Santa Isabel de la Trinidad y la vocación

En este «Hacia lo Alto», el P. Félix López —superior general de los Siervos del Hogar de la Madre—, nos recuerda que Jesús Eucaristía, presente en la Santa Misa, es el Pan vivo bajado del cielo que hace germinar las santas vocaciones. El primer signo de la vocación religiosa en la vida de santa Isabel tuvo lugar el día de su primera comunión. Tres años después se dio otro acontecimiento decisivo: «Durante la acción de gracias, me sentí irresistiblemente impulsada a escoger a Jesús como único esposo; y, sin más dilaciones, me uní a él por el voto de virginidad». A partir de este hecho trascendental, se acentúa en ella la vocación al Carmelo; sin embargo, es a los 17 años cuando se lo comunica por primera vez a su madre, la cual no se manifestó muy favorable a sus propósitos y procuró distraerla en la vida social de Dijón. Isabel viajó, practicó la música, la danza, hizo amistades y tuvo ofertas de matrimonio, pero nada de eso sació su sed de Dios. Finalmente, viendo la realidad y autenticidad de la vocación de Isabel, su madre le brinda el beneplácito para ingresar en el Carmelo a los 21 años de edad.

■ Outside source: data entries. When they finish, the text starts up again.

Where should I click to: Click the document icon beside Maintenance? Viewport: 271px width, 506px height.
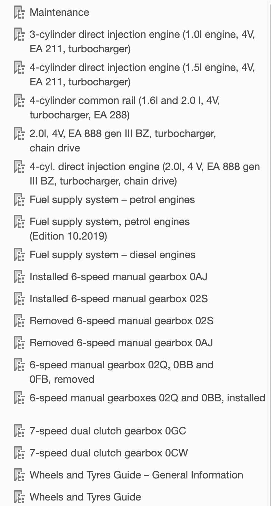coord(19,13)
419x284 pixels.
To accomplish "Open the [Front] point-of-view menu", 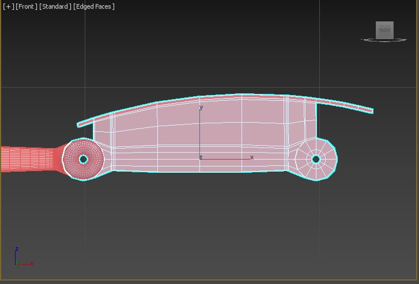I will pos(26,6).
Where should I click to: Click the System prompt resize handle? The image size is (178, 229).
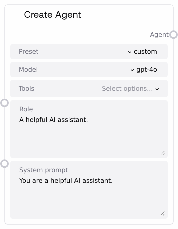pos(163,214)

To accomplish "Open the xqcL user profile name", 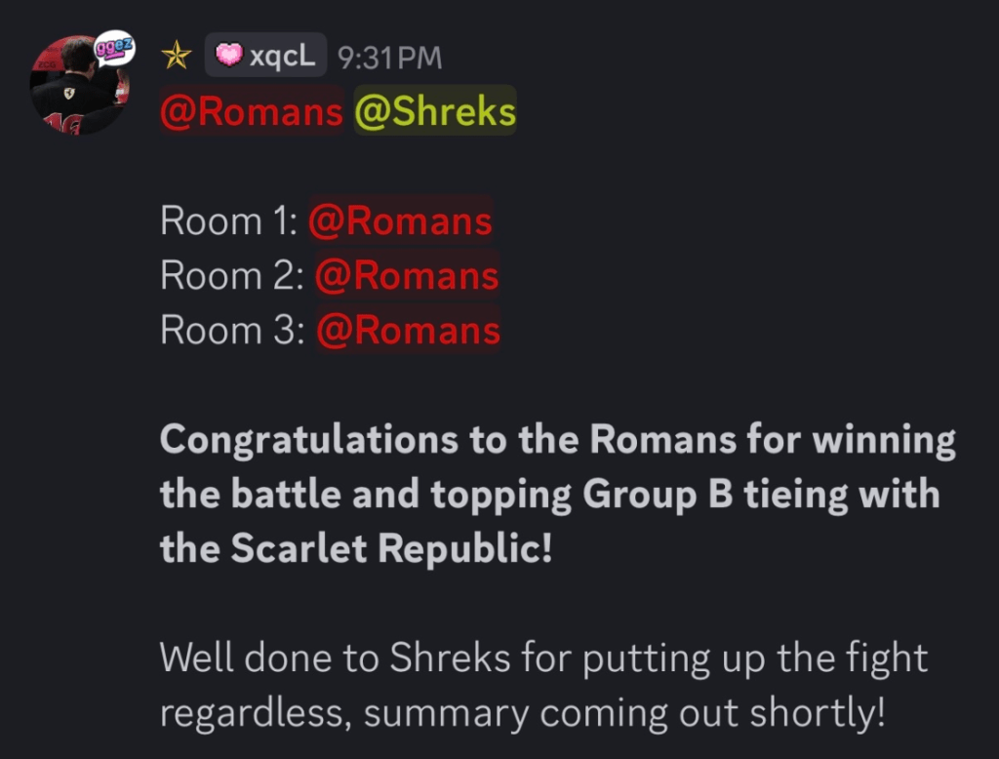I will [282, 57].

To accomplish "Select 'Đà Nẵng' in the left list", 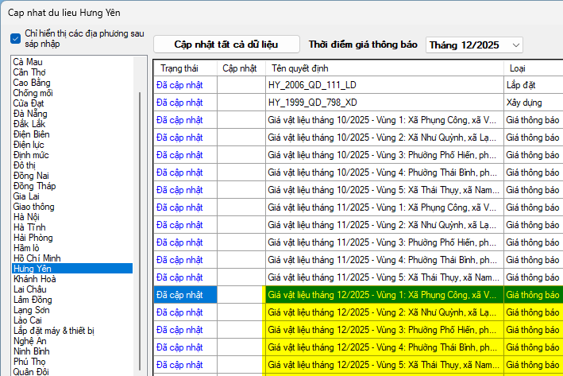I will [31, 114].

Santa Gema Galgani y la Eucaristía

En este «Hacia lo Alto», la Hna. María Fra —Sierva del Hogar de la Madre— nos presenta la vida de santa Gema Galgani, un alma que se destacó por su gran devoción a la Pasión de Nuestro Señor Jesucristo y su amor profundo por la Eucaristía y los pecadores. Desde muy pequeña, Gema mostró signos de santidad y el Señor le concedió muchas gracias místicas. Podía ver y dialogar con el Señor, Nuestra Madre y su ángel de la guarda. También poseía los estigmas de la Pasión. Para santa Gemma, la Eucaristía era el centro de su vida, y recibirla era el anhelo más grande de su corazón. A los nueve años, después de dos largos años de espera, santa Gema pudo recibir la Primera Comunión en la fiesta del Sagrado Corazón. Lo vivido aquel día lo describe de esta manera: «En ese momento comprendí que las delicias del cielo no son como las de la tierra. Hubiera anhelado no interrumpir nunca aquella unión con mi Dios». Es a raíz de la primera comunión cuando se despierta en ella el gran deseo de ser religiosa y un ardiente anhelo de padecer y ayudar a Jesucristo a llevar la Cruz para la salvación de las almas.

Santa Isabel de la Trinidad y su Primera Comunión

En este «Hacia lo Alto», el P. Félix López —Superior general de los Siervos del Hogar de la Madre—, nos presenta la vida de santa Isabel de la Trinidad, carmelita descalza nacida en Francia en el siglo XIX. El primer momento eucarístico en la vida de santa Isabel fue su Primera Comunión. En una carta, dos años antes, ya le hablaba a su madre del deseo y las ansias que tenía de recibir a Jesús sacramentado, lo cual nos revela la profundidad del alma de esta niña. Recibió la Primera Comunión a los once años y reconociendo el gran don que Jesús hacía de sí mismo, exclamó inflamada de amor: «Ya no tengo hambre, Jesús me ha saciado por completo». Esta plenitud que el Señor dará a su alma pronto empezará a reflejarse en su comportamiento y en su creciente vida de gracia.